Another 8 hour flight. Whoosh. The good part is that we had an entire middle row of 4 seats to ourselves. Taking off at midnight, because it was delayed because they got us all loaded onto a plane and then decided that the plane had issues. So we all tromped back off and they found another plane.
I remember staring at the people as we waited, wondering what got each person to the point that they were also about to fly to Sao Paulo that evening. I assigned them stories, and then wondered if anything that I conjured up came even close the their reality.
Sleeping on a plane is always a strange challenge. Either I can't stay awake when I want to (Ron always gives me the window seat), or I can't sleep when I need to. It is even further complicated by wearing a mask. It was quite awful to have to wear a mask for such extended periods of time. I felt muzzled. When I started to feel stressed I would just hum. With limited people and wearing a mask, no one could notice I was humming over the deeper hum of the engines. It seemed to help, it would make me smile eventually.
Wearing a mask won't keep me from traveling, but if they end up requiring proof that I have received the covid-19 vaccine... then I am done.
I wrote on the plane: I'm not terribly claustrophobic, or should I say that I am reasonably cautious when warranted. I can even handle a bathroom on an airplane. But I avoid them as much as my bladder will allow, there is only enough room to step inside, almost into the edge of the toilet before turning and locking the door. But I was considering going to the miniscule cramped room just so I could take my mask off for five minutes and take some deep breaths. I asked myself: why am I wearing this piece of cloth? If I don't wear one I am both shamed and punished. Yet it is acceptable to take it off to eat or drink during the flight. It makes no sense. Everyone looks like a doctor or a bandit. I get through this by pretending I have a scuba mask and mouthpiece. I practice the hardest part of diving: for me it is remembering to inhale through my mouth and exhale through my nose. Except now it's not my mask that fogs up, it's my reading glasses. And the occasional barracuda has two legs, and is much harder to distinguish in passing.
I don't know if you can see it in the picture below, but in white writing on the top left side it says Cedar City.

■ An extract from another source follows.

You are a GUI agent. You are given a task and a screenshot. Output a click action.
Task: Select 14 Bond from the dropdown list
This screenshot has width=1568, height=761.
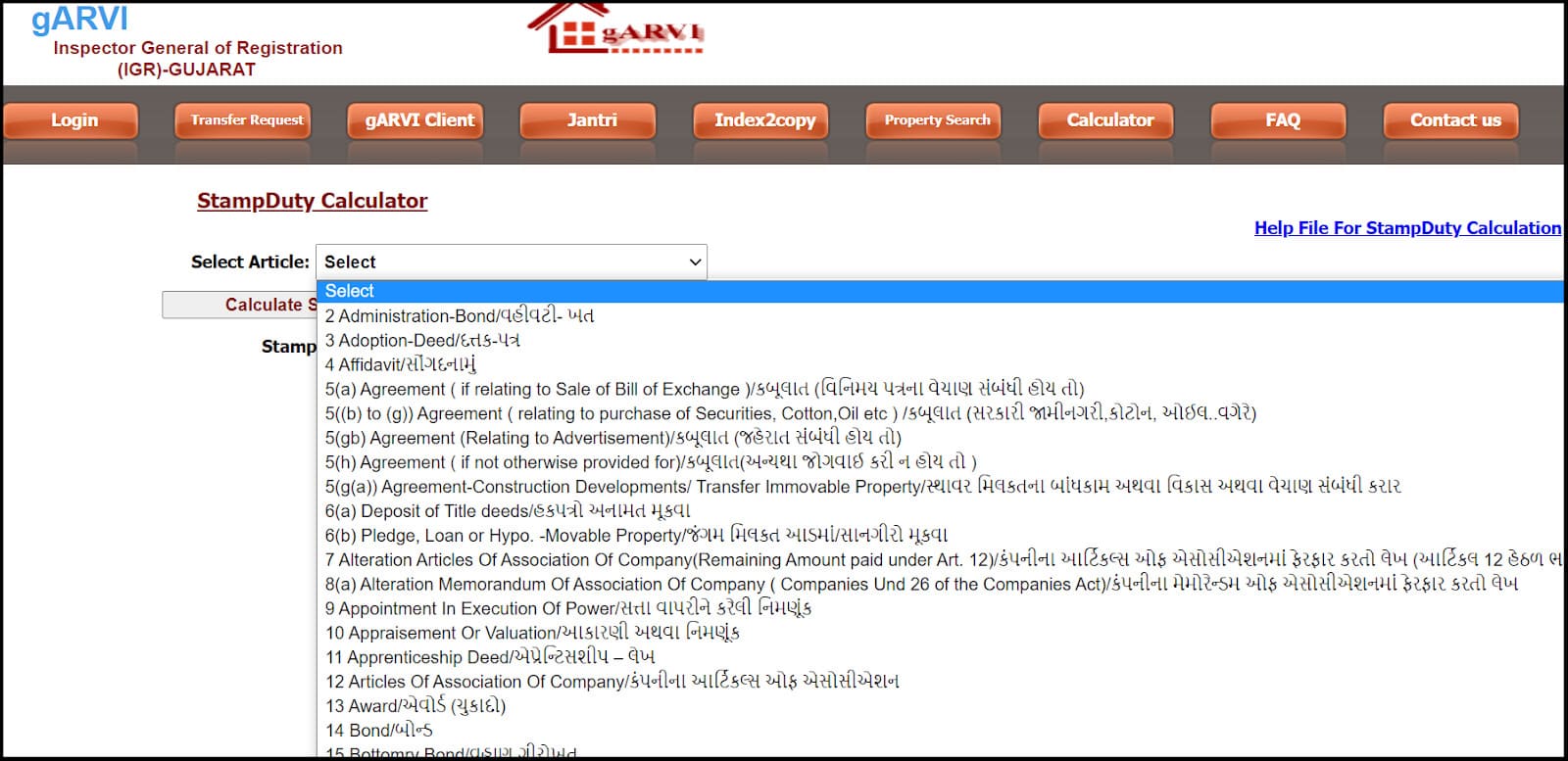coord(378,731)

I love how on the longer flights you can watch the map. Where are we? How much longer? It helps me to know the answer to these two questions. The first flight was four hours long. The second flight was 8 hours long! It is a strange kind of temporal distortion, the time that we left does match the amount of time we are in the air. I can't look at a clock and figure out what time it is. When I say "it's been a long day!" I really mean it. The time zones are what throw me off every time. It can be good though, to throw time out the window and try to measure my life in other ways.
Time is not fun when it starts to resemble an algebra word problem. Yet... I am a time traveler. I got up at 7am in Las Vegas. But really it wasn't, it was 8am where I live in Cedar City in Utah. The clocks were telling me a fib. Then I didn't eat a breakfast so it didn't feel like the morning. Then I didn't eat a lunch, got on a plane at "12:30pm" and two and half hours later it started to get dark. We went from Mountain time to Pacific time to Eastern time, and that's not even where we will end up. I am trying to be in today. I am living in yesterday's tomorrow. Did the day start at midnight? Or did it start when I woke up? My day will not be 24 hours long, how odd is that?
Being in a plane definitely challenges my perspective of life. For this trip we were in the middle of the plane, so this was the only view I had, plus it was mostly flown at night.